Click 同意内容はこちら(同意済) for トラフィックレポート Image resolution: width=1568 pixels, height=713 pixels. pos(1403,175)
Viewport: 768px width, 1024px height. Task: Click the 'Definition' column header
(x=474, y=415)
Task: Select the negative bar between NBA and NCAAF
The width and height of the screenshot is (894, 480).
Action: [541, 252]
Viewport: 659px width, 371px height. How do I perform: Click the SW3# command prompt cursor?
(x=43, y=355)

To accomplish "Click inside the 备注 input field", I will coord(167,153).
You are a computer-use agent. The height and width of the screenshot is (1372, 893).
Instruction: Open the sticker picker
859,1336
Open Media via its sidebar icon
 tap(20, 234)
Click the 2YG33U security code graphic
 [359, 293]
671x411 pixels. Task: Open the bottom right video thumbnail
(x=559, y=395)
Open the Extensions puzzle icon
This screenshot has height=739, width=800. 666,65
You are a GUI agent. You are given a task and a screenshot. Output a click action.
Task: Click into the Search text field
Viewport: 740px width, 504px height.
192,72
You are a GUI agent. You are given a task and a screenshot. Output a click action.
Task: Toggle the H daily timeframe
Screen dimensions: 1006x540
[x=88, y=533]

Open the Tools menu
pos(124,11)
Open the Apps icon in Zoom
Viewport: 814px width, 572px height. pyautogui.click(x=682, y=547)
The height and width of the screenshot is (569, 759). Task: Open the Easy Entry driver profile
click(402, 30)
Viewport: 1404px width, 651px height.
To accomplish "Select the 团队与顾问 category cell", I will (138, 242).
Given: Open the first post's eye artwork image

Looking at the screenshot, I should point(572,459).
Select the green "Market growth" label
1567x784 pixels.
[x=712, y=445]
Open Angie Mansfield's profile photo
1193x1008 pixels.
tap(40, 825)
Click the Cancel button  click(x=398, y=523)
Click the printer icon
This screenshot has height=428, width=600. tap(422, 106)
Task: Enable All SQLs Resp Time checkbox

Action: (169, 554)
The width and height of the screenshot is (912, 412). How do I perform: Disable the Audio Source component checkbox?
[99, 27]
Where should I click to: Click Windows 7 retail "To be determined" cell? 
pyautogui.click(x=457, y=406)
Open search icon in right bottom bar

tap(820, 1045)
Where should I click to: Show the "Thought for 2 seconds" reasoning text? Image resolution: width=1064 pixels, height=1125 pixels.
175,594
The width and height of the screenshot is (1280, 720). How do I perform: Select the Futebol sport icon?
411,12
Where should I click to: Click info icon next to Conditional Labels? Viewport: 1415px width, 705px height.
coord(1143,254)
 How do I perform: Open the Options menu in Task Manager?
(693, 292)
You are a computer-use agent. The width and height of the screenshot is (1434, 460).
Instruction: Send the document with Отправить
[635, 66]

= = = =

• _Exercise brief_
Copy out the lines above exactly as they appear.

• _Expected answer_
Click 同意内容はこちら(同意済) for トラフィックレポート Image resolution: width=1568 pixels, height=713 pixels. pos(1403,175)
Viewport: 768px width, 1024px height. Task: Click the 'Definition' column header
(x=474, y=415)
Task: Select the negative bar between NBA and NCAAF
The width and height of the screenshot is (894, 480).
Action: [541, 252]
Viewport: 659px width, 371px height. How do I perform: Click the SW3# command prompt cursor?
(x=43, y=355)

To accomplish "Click inside the 备注 input field", I will coord(167,153).
You are a computer-use agent. The height and width of the screenshot is (1372, 893).
Instruction: Open the sticker picker
859,1336
Open Media via its sidebar icon
 tap(20, 234)
Click the 2YG33U security code graphic
 [359, 293]
671x411 pixels. Task: Open the bottom right video thumbnail
(x=559, y=395)
Open the Extensions puzzle icon
This screenshot has height=739, width=800. 666,65
You are a GUI agent. You are given a task and a screenshot. Output a click action.
Task: Click into the Search text field
Viewport: 740px width, 504px height.
192,72
You are a GUI agent. You are given a task and a screenshot. Output a click action.
Task: Toggle the H daily timeframe
Screen dimensions: 1006x540
[x=88, y=533]

Open the Tools menu
pos(124,11)
Open the Apps icon in Zoom
Viewport: 814px width, 572px height. pyautogui.click(x=682, y=547)
The height and width of the screenshot is (569, 759). Task: Open the Easy Entry driver profile
click(402, 30)
Viewport: 1404px width, 651px height.
To accomplish "Select the 团队与顾问 category cell", I will (138, 242).
Given: Open the first post's eye artwork image

Looking at the screenshot, I should point(572,459).
Select the green "Market growth" label
1567x784 pixels.
[x=712, y=445]
Open Angie Mansfield's profile photo
1193x1008 pixels.
tap(40, 825)
Click the Cancel button  click(x=398, y=523)
Click the printer icon
This screenshot has height=428, width=600. tap(422, 106)
Task: Enable All SQLs Resp Time checkbox

Action: (169, 554)
The width and height of the screenshot is (912, 412). How do I perform: Disable the Audio Source component checkbox?
[99, 27]
Where should I click to: Click Windows 7 retail "To be determined" cell? 
pyautogui.click(x=457, y=406)
Open search icon in right bottom bar

tap(820, 1045)
Where should I click to: Show the "Thought for 2 seconds" reasoning text? Image resolution: width=1064 pixels, height=1125 pixels.
175,594
The width and height of the screenshot is (1280, 720). How do I perform: Select the Futebol sport icon?
411,12
Where should I click to: Click info icon next to Conditional Labels? Viewport: 1415px width, 705px height.
coord(1143,254)
 How do I perform: Open the Options menu in Task Manager?
(693, 292)
You are a computer-use agent. The width and height of the screenshot is (1434, 460).
Instruction: Send the document with Отправить
[635, 66]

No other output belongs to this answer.